La scuola che vogliamo deve valorizzare il ruolo della famiglia e degli studenti nella gestione della vita scolastica. Per questo non ci piace affatto l'idea di un "Consiglio di amministrazione" nel quale non ci sia spazio per i rappresentanti dei ragazzi. E non ci piace nemmeno il ritorno del voto in condotta: la scuola deve essere attenta alla crescita umana dei giovani, ma senza strumenti repressivi. E dunque chiediamo la riforma dei Centri di informazione e consulenza, luoghi di prevenzione della devianza nelle scuole, che lavorino insieme con le comunità terapeutiche. Di questa riforma apprezziamo la stretta relazione tra scuola e mondo del lavoro. Ma attenzione a non creare figure professionali senza basi culturali.

Simone Paini
Alternativa studentesca (vicini a F I)

Libertà e futuro: questo è il nostro slogan. Ognuno deve poter scegliere la scuola che preferisce, anche quella non statale, in base ai programmi, che in parte possono essere diversi da quelli nazionali. Questo deve avvenire attraverso l'aiuto economico alle famiglie (il cosiddetto "buono scuola" già introdotto in alcune regioni), oppure con il finanziamento delle scuole a seconda del numero degli iscritti, perché la concorrenza non può che migliorare l'offerta educativa. Ridurre a quattro anni il percorso della secondaria, invece, non ci convince. Per non essere svantaggiati nei confronti degli altri paesi europei, si potrebbe valutare l'ipotesi di un ingresso nella scuola a cinque anni.

Lorenzo Fontolan
Liste per la libertà nella scuola - Libas (area liberale - cattolica)

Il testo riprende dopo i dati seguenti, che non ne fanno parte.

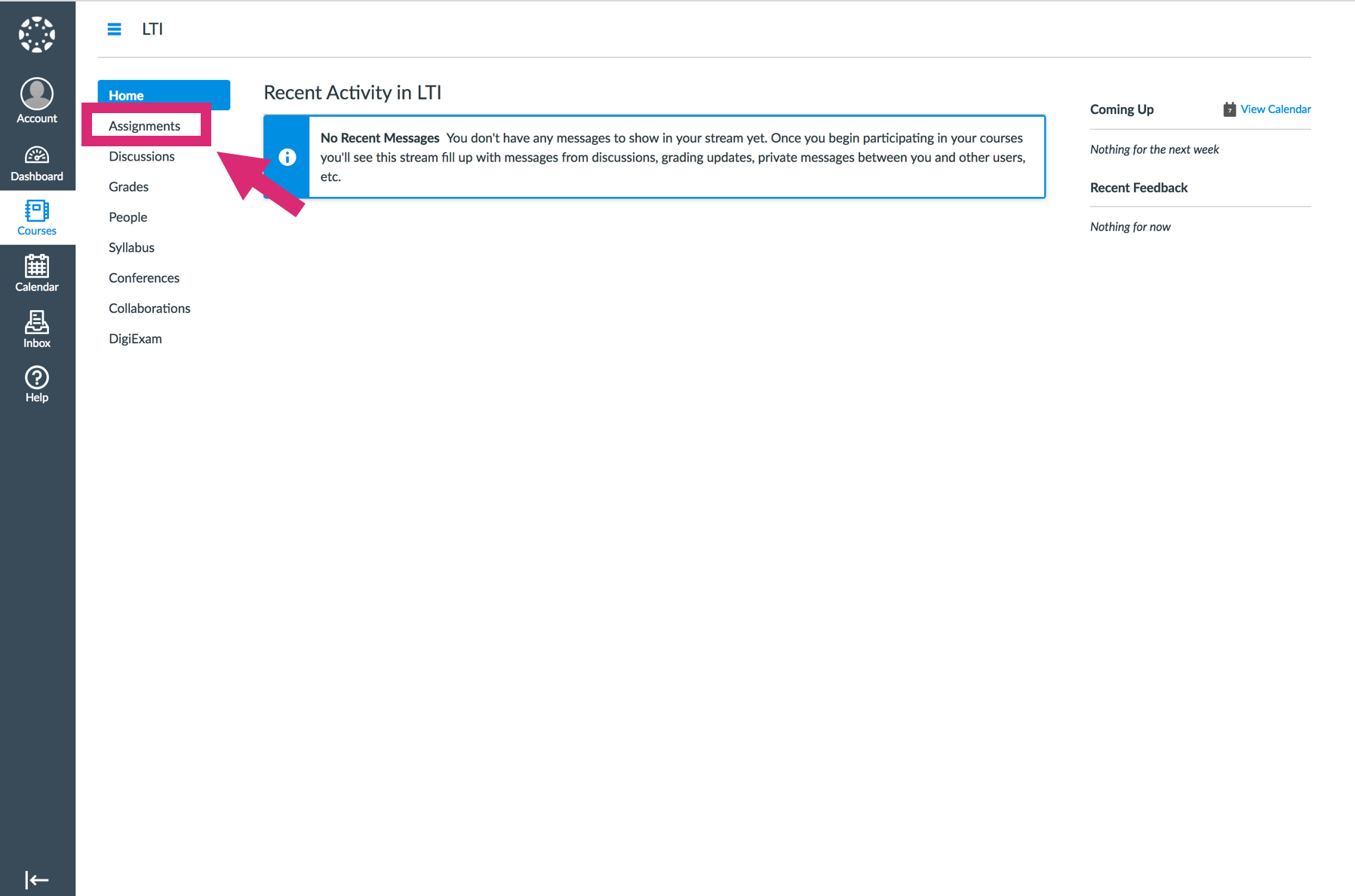View the Grades page
Screen dimensions: 1355x896
[129, 186]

La riforma parla di centralità della persona e non dell'apprendimento, e questo ci sta bene. Ma c'è poca attenzione alla riqualificazione del lavoro dei docenti: non vorremmo che la prevista formazione unitaria degli insegnanti, dalla scuola materna alle superiori, si appiattisse sul livello più basso. È giusto dare la possibilità di scegliere tra un canale liceale e uno professionale, ma attenzione a non considerare quest'ultimo di serie B. L'ingresso delle Regioni nella definizione dei programmi scolastici ci sembra un rischio, lo Stato in questo senso deve sempre avere un ruolo centrale. Meglio allora lasciare autonomia alle singole scuole, più radicate nel territorio locale.

Giovanni Ricco
Unione degli Studenti (area Ds - Cgil))

Mi sembra una pessima riforma, perché divide gli studenti in due gruppi: quelli che ce la fanno per nascita - e che sceglieranno la strada del liceo - e quelli che non ce la faranno mai, costretti a scegliere la strada professionale. Invece anche i licei dovrebbero essere contaminati dalla cultura del lavoro, e viceversa. Non solo: la Moratti vuole trasformare la scuola in un ente che certifica la preparazione degli studenti, invece di gestirla. La vera istruzione si farà fuori, nella miriade di scuole private. Anche il ritorno del voto in condotta non è accettabile: propone un modello autoritario di scuola contrario a tutte le lotte del movimento degli studenti di questi ultimi anni. Diciamo no anche alla riforma degli organi collegiali e all'idea del "Consiglio di amministrazione" con tecnici scelti dall'esterno.

Mattia Stella
Consulta degli Studenti di Roma

Vorremmo una scuola libera, pubblica e laica, solidale e inclusiva, che non divida tra l'élite pensante e la forza lavoro, tra chi è adatto allo studio e chi alla manualità. Invece questa è una riforma che ridimensiona il progetto di scuola statale, che crea gerarchie tra gli studenti, che non valorizza il lavoro degli insegnanti, che stravolge la funzione degli organi di autogoverno della scuola e li sostituisce con dei "Consigli di amministrazione". Vorremmo una scuola che trasmetta curiosità nei confronti del mondo, invece in questo progetto c'è solo l'attenzione a sfornare forza-lavoro per compiacere Confindustria.